* **Passage**:
/---

Cells & Body Works: Week 4

Please Do These Lessons...

Day 1

The Science and Engineering Practice of Planning and Carrying Out Investigations

Watch the Bozeman Science video " Planning and Carrying out Investigations"

  • Think about a question that you have about a disease.

  • How could you design an experiment that would answer that question?

Day 2

How is disease spread in a population?

Use a simulation to conduct an inquiry on how disease is transmitted in a population.

This activity allows the user to model a population of people susceptible to a disease, infected with the disease, and recovered from the disease. It demonstrates what happens in the real world when people infected with a contagious disease interact with others in their community.

Try experimenting with different characteristics of the disease like infection rate, initial population, etc. to see what happens to the population with different parameters. Look at the graphs that are produced by clicking on the graph button. Compare your results at a specific number of days as indicated on the x-axis of the graph.

  1. Do the results change when the parameters change?

  2. Are they always the same with the same parameters?

  3. What does this tell you about how real-world populations react to disease?

Use this worksheet to guide you through the simulation.

\---

* **Task instructions**:
[1] In the Cells & Body Works lesson plan, why does Day 2 have students work with the disease simulation? Answer in one to three sentences.
[2] Pick up the Cells & Body Works lesson plan after its final sentence and continue it in the same style.

* **Available data**:
/---

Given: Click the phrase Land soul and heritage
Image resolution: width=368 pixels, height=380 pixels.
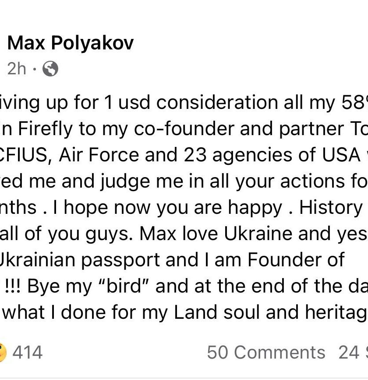Looking at the screenshot, I should coord(271,312).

\---

* **Written responses**:
[1] The simulation lets students investigate how disease is transmitted in a population. It models people who are susceptible to, infected with, and recovered from a disease. It shows what happens in the real world when people infected with a contagious disease interact with others in their community.

[2]
Day 3

How do viruses jump from animals to humans?

Humans are not the only organisms that can spread disease. Some diseases, such as the bubonic plague and malaria are spread by vectors. A vector is an organism (other than a person) that spreads disease-causing germs usually without getting sick itself. Rats, ticks, bats, mosquitoes, and fleas can act as vectors for various human diseases. Ticks, for example, spread Lyme disease. That’s why it’s important to wear long sleeves and pants to avoid picking up ticks when hiking in some areas

View these videos to learn more




Day 4

Drawing what you see through a microscope

Scientific discoveries often follow the development of new tools and technologies. This is certainly true in the case of infectious diseases. In the 1890s, researchers Alexandre Yersin and Shibasaburo Kitasato independently used the microscope to identify the cause of the bubonic plague. Compound microscopes—microscopes that use more than one lens—had been invented around 1595. These first microscopes usually magnified objects only 20–30 times their original size. But as you will learn in the next few activities, even this level of magnification was enough to discover a world of new scientific ideas. By 1840, Italian physicist Giovanni Amici had invented the oil-immersion microscope which could magnify objects 6,000 times. In most middle schools, the highest level of magnification is usually about 400 times. Today, the transmission electron and scanning electron microscopes can magnify objects over 40,000 times!

Learn about microscopes and how to use a light microscope by viewing this video.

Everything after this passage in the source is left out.